▼▼▼
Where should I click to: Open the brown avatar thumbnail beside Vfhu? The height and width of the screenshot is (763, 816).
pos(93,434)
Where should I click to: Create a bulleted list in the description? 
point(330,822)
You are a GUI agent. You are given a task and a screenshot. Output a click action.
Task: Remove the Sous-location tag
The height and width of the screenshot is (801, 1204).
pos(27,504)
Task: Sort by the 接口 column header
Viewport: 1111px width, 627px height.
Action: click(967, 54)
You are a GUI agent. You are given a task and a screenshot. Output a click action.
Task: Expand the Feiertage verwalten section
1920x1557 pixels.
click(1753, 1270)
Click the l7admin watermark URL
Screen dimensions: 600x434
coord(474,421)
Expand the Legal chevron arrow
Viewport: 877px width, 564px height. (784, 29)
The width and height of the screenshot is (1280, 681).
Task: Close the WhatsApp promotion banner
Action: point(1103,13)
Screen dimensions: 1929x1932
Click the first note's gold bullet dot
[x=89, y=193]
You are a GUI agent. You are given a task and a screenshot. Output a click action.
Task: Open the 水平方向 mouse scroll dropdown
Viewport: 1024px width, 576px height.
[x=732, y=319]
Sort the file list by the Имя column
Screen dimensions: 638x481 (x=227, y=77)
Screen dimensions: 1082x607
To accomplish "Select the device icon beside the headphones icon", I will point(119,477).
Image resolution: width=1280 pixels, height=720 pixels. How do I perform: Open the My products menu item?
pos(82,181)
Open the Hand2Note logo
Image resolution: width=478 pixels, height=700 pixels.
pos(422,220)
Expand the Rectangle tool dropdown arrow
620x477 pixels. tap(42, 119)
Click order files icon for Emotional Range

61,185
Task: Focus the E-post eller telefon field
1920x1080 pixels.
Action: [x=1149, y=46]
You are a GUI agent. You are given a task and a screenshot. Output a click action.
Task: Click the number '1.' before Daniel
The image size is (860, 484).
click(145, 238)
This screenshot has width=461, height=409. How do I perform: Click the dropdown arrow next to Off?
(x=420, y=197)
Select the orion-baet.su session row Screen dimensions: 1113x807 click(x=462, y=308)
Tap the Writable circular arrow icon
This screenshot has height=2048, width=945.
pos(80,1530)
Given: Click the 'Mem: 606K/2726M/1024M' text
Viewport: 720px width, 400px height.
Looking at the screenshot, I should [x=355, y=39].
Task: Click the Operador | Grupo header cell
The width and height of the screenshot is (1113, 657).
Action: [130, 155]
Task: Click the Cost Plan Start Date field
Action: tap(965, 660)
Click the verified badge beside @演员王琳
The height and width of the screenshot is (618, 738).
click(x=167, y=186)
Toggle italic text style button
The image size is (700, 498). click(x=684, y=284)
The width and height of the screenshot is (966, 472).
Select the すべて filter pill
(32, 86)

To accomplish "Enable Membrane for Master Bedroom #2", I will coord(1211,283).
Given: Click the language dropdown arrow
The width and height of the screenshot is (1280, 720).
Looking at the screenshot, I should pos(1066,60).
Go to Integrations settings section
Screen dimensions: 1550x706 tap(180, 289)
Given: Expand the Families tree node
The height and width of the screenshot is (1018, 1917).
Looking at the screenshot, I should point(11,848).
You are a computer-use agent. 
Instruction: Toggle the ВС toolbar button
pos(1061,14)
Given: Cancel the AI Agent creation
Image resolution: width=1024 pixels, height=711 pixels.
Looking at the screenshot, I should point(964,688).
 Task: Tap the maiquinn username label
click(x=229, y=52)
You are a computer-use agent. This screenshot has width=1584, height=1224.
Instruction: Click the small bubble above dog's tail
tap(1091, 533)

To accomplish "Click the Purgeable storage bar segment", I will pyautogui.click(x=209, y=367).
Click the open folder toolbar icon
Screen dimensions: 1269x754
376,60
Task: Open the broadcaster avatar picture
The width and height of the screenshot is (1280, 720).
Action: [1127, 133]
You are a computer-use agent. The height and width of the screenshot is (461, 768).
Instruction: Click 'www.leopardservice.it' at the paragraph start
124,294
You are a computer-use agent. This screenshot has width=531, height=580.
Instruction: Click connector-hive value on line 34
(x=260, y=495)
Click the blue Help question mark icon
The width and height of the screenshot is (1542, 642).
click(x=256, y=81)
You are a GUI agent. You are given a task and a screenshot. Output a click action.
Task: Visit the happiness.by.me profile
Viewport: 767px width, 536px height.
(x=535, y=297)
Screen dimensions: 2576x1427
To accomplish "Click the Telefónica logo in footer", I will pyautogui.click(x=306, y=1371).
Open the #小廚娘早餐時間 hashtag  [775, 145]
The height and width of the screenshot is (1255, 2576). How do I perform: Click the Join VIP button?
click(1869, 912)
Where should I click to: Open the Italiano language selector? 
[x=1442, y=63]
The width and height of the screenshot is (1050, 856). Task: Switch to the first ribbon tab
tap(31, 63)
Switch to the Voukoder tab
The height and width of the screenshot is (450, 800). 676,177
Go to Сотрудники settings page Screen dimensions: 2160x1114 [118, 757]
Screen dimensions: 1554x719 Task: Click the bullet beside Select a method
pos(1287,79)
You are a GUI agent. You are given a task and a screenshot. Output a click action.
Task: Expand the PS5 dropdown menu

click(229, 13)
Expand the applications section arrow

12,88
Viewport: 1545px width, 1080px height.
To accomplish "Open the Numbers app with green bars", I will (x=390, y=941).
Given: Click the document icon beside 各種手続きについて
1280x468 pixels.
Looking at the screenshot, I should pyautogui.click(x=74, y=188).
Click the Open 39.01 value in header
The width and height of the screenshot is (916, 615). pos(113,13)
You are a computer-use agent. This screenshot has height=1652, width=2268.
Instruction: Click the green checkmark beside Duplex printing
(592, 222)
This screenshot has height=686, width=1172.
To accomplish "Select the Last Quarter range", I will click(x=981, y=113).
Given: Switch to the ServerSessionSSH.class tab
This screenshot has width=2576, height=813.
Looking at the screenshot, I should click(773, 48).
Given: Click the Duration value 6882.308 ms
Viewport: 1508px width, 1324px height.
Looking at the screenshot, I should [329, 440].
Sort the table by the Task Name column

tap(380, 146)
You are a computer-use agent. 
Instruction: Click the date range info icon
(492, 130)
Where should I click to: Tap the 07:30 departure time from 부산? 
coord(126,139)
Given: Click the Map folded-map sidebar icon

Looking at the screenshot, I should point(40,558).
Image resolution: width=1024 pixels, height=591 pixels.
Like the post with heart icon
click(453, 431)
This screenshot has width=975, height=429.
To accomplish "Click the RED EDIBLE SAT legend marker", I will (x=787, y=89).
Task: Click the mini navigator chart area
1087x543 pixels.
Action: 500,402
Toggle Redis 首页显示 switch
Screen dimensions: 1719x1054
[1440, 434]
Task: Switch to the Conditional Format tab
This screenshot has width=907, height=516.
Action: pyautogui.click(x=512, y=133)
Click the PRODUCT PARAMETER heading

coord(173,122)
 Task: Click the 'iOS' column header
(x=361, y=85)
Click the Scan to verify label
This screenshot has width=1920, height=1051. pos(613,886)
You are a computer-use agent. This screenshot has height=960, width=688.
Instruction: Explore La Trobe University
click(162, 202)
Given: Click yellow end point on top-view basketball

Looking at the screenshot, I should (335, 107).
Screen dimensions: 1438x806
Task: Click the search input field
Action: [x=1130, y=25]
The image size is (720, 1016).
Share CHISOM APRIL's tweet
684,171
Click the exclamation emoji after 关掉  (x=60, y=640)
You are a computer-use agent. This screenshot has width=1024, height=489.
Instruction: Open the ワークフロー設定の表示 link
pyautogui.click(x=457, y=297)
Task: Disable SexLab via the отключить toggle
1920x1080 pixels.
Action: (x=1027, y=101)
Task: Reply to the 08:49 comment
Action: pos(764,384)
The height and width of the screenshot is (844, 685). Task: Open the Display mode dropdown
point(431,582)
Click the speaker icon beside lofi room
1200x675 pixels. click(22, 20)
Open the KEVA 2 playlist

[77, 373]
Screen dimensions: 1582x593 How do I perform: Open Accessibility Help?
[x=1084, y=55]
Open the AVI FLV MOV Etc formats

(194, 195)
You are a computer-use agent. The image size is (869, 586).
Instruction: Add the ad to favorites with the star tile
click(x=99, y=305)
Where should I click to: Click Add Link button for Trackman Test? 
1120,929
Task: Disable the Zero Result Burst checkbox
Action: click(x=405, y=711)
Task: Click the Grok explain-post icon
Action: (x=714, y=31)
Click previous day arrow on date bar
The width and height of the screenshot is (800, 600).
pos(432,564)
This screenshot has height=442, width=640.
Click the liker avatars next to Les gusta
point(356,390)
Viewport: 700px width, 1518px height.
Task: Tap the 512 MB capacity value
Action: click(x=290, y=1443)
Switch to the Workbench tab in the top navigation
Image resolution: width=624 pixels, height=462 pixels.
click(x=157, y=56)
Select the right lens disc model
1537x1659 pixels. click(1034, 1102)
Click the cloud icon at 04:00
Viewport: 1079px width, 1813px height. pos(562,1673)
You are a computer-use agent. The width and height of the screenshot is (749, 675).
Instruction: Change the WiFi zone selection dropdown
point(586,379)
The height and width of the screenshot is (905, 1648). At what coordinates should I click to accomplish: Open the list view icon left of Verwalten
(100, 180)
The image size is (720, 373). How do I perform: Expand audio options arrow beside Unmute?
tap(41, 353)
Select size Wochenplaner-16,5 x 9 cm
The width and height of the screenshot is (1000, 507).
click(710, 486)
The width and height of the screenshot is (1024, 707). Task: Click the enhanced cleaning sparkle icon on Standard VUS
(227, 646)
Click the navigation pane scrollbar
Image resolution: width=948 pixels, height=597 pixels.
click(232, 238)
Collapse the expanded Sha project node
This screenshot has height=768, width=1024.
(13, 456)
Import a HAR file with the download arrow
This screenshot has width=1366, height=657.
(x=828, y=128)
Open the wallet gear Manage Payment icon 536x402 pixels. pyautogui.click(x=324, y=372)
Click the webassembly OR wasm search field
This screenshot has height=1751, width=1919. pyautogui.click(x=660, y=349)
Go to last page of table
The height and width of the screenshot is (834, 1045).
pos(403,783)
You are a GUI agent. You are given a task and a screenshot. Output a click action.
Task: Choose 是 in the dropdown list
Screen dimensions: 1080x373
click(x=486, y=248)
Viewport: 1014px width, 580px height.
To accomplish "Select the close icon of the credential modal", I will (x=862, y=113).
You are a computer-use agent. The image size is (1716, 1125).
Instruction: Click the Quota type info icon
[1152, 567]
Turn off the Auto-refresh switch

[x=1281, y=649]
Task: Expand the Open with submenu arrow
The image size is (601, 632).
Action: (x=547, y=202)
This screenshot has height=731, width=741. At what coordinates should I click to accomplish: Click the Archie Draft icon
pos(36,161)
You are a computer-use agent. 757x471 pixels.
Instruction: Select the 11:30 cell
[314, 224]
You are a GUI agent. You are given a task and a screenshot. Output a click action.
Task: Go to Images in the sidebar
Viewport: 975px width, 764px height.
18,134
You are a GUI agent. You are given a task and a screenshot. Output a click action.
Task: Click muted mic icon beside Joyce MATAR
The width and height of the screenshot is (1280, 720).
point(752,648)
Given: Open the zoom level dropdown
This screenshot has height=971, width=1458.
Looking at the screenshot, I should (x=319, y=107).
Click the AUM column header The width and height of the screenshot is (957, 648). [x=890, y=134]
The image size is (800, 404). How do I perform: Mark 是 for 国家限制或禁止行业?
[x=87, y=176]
▲▲▲
• YOUR GOAL:
In the entries above, find each line that includes the string "logo" and copy it.

• SOLUTION TO THIS TASK:
Open the Hand2Note logo
To accomplish "Click the Telefónica logo in footer", I will pyautogui.click(x=306, y=1371).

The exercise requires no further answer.